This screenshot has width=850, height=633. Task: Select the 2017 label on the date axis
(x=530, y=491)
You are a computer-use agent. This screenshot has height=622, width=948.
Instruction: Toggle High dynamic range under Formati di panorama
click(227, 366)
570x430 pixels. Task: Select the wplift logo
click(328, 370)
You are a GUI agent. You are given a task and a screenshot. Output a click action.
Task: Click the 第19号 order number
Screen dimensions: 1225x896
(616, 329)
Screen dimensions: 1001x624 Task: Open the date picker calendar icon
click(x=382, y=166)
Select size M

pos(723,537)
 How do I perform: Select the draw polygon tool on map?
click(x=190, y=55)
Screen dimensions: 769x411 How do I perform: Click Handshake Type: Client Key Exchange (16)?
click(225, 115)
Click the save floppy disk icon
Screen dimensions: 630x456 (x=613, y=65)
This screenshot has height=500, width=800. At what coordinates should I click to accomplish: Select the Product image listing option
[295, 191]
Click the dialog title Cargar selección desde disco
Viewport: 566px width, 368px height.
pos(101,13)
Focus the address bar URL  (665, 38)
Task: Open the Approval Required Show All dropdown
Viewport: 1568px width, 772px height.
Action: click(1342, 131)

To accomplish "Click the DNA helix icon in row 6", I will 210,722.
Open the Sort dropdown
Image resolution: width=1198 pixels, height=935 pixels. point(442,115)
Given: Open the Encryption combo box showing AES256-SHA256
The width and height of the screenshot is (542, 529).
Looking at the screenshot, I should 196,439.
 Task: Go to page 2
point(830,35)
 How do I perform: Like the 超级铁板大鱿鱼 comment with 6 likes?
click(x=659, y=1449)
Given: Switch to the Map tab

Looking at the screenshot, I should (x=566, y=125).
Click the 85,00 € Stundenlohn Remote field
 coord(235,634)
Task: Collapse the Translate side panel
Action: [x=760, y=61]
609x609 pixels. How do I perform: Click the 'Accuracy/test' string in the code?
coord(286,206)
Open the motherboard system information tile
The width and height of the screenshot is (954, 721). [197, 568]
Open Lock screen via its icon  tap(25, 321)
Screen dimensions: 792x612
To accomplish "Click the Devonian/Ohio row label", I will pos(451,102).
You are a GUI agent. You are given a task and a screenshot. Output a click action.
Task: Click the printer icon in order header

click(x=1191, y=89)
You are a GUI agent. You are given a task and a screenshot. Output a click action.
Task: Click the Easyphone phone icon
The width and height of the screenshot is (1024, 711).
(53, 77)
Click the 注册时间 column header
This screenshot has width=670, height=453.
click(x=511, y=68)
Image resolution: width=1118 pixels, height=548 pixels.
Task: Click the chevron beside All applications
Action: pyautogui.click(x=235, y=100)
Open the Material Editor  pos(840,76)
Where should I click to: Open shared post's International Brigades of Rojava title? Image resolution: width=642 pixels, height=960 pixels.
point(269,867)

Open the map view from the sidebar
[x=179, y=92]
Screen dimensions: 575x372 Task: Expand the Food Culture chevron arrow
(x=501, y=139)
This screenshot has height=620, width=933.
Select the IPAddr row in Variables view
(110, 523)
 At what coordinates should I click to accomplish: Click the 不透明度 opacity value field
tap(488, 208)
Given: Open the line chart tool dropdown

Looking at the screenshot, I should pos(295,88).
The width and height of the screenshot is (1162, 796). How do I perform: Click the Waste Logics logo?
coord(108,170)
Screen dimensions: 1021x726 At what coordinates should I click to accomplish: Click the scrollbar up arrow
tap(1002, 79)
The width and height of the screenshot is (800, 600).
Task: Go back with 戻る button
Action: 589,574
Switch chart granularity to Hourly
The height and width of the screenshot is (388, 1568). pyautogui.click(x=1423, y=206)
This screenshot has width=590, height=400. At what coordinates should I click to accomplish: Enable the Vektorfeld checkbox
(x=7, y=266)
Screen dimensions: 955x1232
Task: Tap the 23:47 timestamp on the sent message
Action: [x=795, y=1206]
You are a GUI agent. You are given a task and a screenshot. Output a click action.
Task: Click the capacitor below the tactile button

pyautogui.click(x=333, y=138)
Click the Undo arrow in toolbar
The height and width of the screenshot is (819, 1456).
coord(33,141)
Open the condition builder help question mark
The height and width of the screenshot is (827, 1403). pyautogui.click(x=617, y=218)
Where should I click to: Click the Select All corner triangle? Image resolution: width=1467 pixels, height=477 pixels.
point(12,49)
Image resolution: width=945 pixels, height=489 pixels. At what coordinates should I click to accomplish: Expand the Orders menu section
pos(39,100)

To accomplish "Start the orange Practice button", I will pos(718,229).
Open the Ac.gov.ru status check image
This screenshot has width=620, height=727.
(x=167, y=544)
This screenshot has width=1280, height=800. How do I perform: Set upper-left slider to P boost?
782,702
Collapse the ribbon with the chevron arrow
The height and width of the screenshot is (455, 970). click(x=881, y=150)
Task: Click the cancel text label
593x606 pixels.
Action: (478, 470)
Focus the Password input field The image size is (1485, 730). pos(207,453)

Task to complete: Would you print, exactly as written, every line above from the one holding "Open the Sort dropdown" through the one holding "Task: Click the Easyphone phone icon", with both included and no other lines?

Solution to this task:
Open the Sort dropdown
Image resolution: width=1198 pixels, height=935 pixels. point(442,115)
Given: Open the Encryption combo box showing AES256-SHA256
The width and height of the screenshot is (542, 529).
Looking at the screenshot, I should 196,439.
 Task: Go to page 2
point(830,35)
 How do I perform: Like the 超级铁板大鱿鱼 comment with 6 likes?
click(x=659, y=1449)
Given: Switch to the Map tab

Looking at the screenshot, I should (x=566, y=125).
Click the 85,00 € Stundenlohn Remote field
 coord(235,634)
Task: Collapse the Translate side panel
Action: [x=760, y=61]
609x609 pixels. How do I perform: Click the 'Accuracy/test' string in the code?
coord(286,206)
Open the motherboard system information tile
The width and height of the screenshot is (954, 721). [197, 568]
Open Lock screen via its icon  tap(25, 321)
Screen dimensions: 792x612
To accomplish "Click the Devonian/Ohio row label", I will pos(451,102).
You are a GUI agent. You are given a task and a screenshot. Output a click action.
Task: Click the printer icon in order header

click(x=1191, y=89)
You are a GUI agent. You are given a task and a screenshot. Output a click action.
Task: Click the Easyphone phone icon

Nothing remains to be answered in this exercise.